Researchers from the University of Maryland’s Computational Linguistics and Information Processing (CLIP) Lab looked into this problem, studying data collected from English-to-Chinese machine translation systems used in emergency rooms at the University of California, San Francisco.

For their study, the CLIP team reviewed data from 65 English-speaking physicians that had been split into two groups to evaluate two distinct methods for assessing the quality of machine-generated translations used for Chinese-speaking patients.

The first group of physicians used a quality estimation tool—AI-driven software that can automatically predict the accuracy of a machine translation output. According to the researchers, this tool helped doctors rely on machine translation more appropriately by deciding to show “good” translations to patients overall. But the tool was not perfect—it failed to flag some critical errors that could harm the health of the patient.

The second set of doctors used a technique known as backtranslation—where the user refeeds the Chinese output back into Google Translate to assess its English output. For the doctors that used this method, the researchers observed complementary trends—that backtranslation does not improve their ability to assess translation quality on average, but does help identify clinically critical errors that quality estimation tools fail to flag.

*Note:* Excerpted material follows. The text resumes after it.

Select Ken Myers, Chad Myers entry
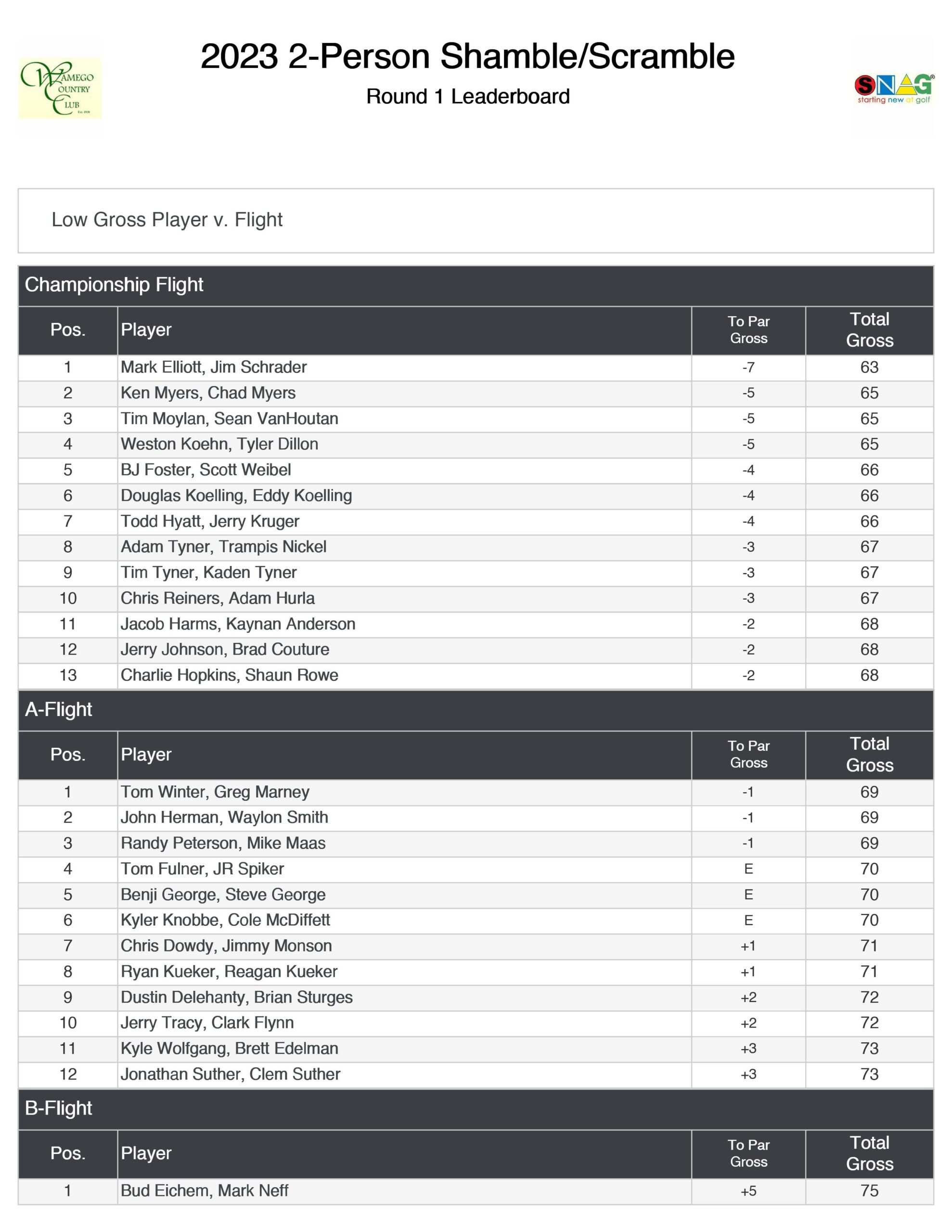[x=208, y=393]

The CLIP team believes their study paves the way for future work in designing methods that combine the strengths of both methods they tested, resulting in a human-centered evaluation design that can be used to further improve machine translation tools used in clinical settings.

“Our study confirms that lay users often trust AI systems even when they should not, and that the strategies that people develop on their own to decide whether to trust an output—such as backtranslation—can be misleading,” says Marine Carpuat, an associate professor of computer science who helped author the study. “However, we show that AI techniques can also be used to provide feedback that helps people calibrate their trust in systems. We view this as a first step toward developing trustworthy AI.”

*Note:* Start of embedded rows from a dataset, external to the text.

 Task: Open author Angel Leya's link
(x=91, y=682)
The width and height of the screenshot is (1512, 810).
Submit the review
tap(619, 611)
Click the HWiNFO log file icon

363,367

Sweta Agrawal, a co-author on the study who graduated with her Ph.D. in computer science in 2023 and is now a postdoctoral fellow at the Instituto de Telecomunicações in Portugal, says that the project is important for many reasons.

“This work provides support for the usefulness of providing actionable feedback to users in high-risk scenarios,” she says. “Moreover, the findings contribute to the ongoing research efforts to design reliable metrics, especially for critical domains like health care.”

The team’s paper, “Physician Detection of Clinical Harm in Machine Translation: Quality Estimation Aids in Reliance and Backtranslation Identifies Critical Errors,” recently won an outstanding paper award at the Conference on Empirical Methods in Natural Language Processing (EMNLP 2023), held from December 6–10 in Singapore.

Agrawal and Carpuat collaborated on the paper with UMD co-authors Ge Gao, an assistant professor of information studies; Yimin Xiao, a third-year information studies doctoral student; and researchers from the University of California (UC) Berkeley, and UC San Francisco. It was one of 26 papers accepted to EMNLP 2023 that were co-authored by researchers in CLIP.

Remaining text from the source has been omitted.